RECENT ADVANCES IN ENERGETIC MATERIALS IN SWEDEN, ESPECIALLY AT THE FOI

Bo Janzon
SECRAB Security Research, Vasteras, Sweden
Henric Ostmark
FOI, Swedish Defence Research Agency, Division of Defence and Security, Systems and Technology, Tumba, Sweden

RÉSUMÉ

During the twentieth century, few breakthroughs occurred in energetic materials. Hexanitrobenzene was judged only 25 years ago to be the theoretically best explosive. Hexanitrohexaazaisowurtzitane (CL-20) later proved to be 20% better than octogen and 6% better than hexanitrobenzene.

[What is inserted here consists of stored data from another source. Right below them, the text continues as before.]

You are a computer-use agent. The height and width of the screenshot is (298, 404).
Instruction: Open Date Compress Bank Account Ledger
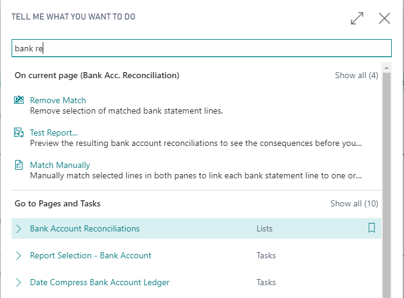pos(99,283)
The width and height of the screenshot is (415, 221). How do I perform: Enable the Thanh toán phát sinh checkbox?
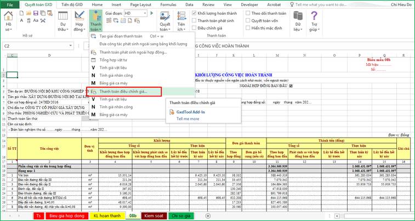195,20
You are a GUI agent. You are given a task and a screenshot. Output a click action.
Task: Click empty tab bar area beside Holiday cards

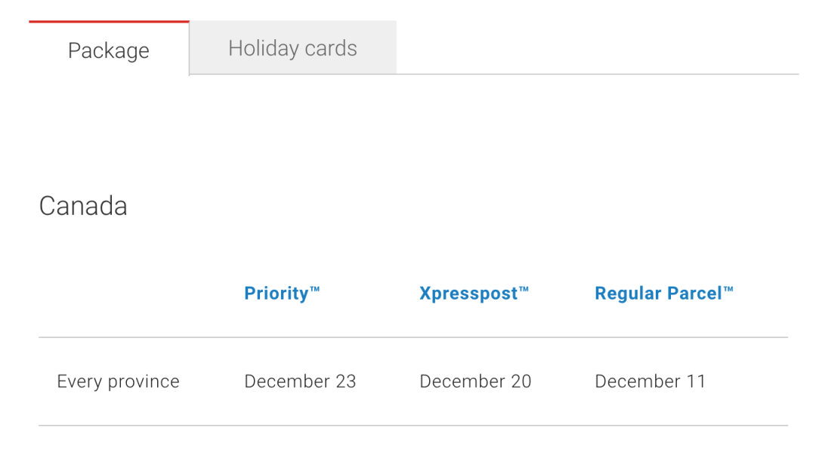[598, 48]
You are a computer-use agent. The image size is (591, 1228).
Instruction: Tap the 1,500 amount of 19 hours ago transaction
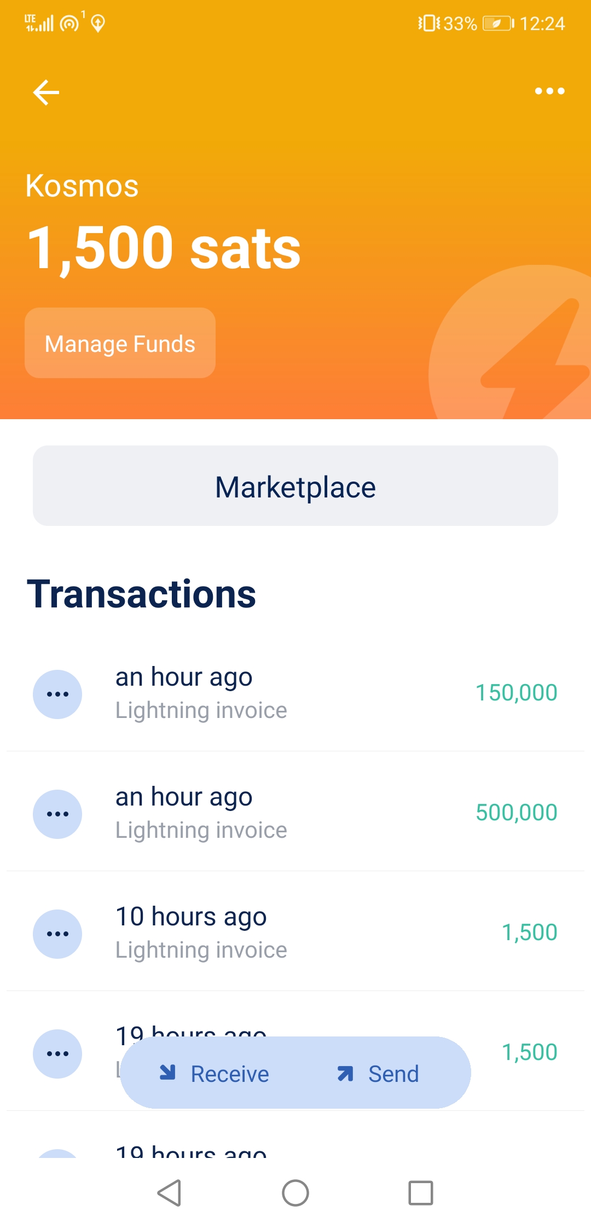[x=529, y=1052]
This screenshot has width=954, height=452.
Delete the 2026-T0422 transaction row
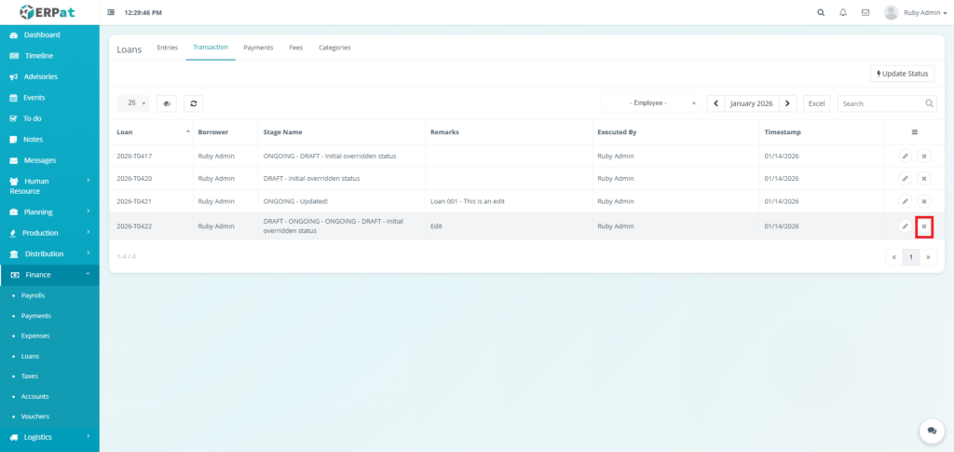(924, 226)
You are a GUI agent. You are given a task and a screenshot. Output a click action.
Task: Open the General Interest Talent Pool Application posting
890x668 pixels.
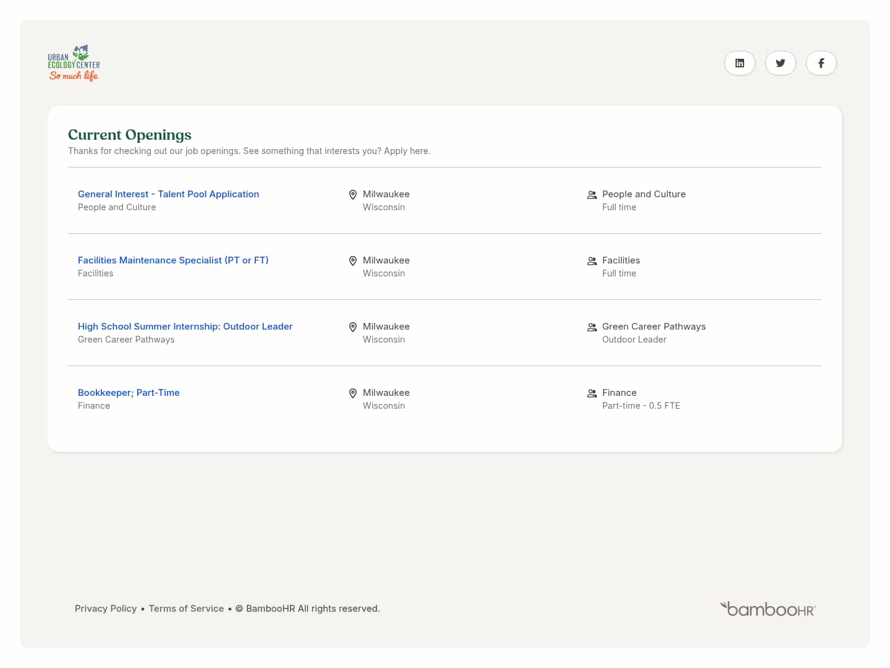pyautogui.click(x=168, y=194)
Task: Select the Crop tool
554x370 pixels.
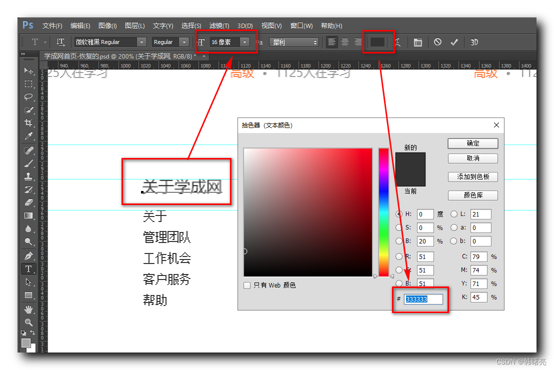Action: click(x=29, y=123)
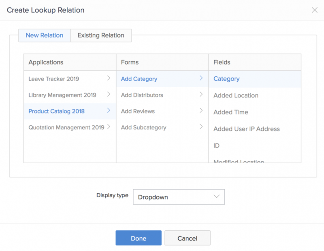The width and height of the screenshot is (324, 251).
Task: Expand arrow next to Leave Tracker 2019
Action: (109, 78)

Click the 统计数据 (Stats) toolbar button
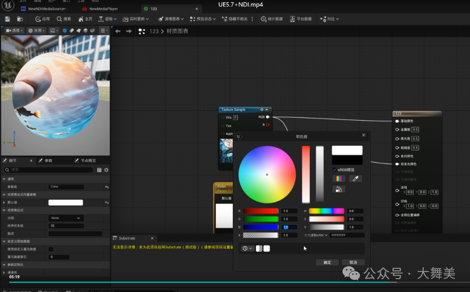[x=272, y=19]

In the early 1990s, FOA (National Defence Research Establishment, Sweden) synthesized CL-20, enabling Sweden to purchase it from the United States. In 1995, an effective synthesis for ammonium dinitramide (ADN) was found. ADN gives much lower signature in rockets than ammonium perchlorate (AP), higher performance, and low environmental impact. Diaminodinitroethene (FOX-7) is a high explosive with lower sensitivity than TNT and similar performance to hexogen (RDX). N-guanylurea dinitramide (FOX-12) has properties similar to NC but is very insensitive and inherently more thermally stable. An FOI effort to synthetize new high energy density materials started with tetrahedral tetraazatetrahedrane (N4), sponsored by the U. S. DoD/DARPA. This nonnatural substance was modeled by numerical quantum mechanics, and promises to have three to four times the energy of octogen. So far, the existence of this molecule has not been verified; but efforts continue. Other nitrogen clusters, such as N8 or polymeric Nx, promise even higher yields. The pentazolate ion (N5) was successfully made at FOI by laser synthesis. With the N+5 counterion, synthesized by the U. S. Air Force Research Laboratory, it could form a very energetic all-nitrogen molecule. The step in energy density from octogen to N4 is much greater than the change from black powder to high explosives, such as picric acid or trinitrotoluene, occurring in the 1870s. That change most certainly caused a complete revolution in warfare methods and weapons technology.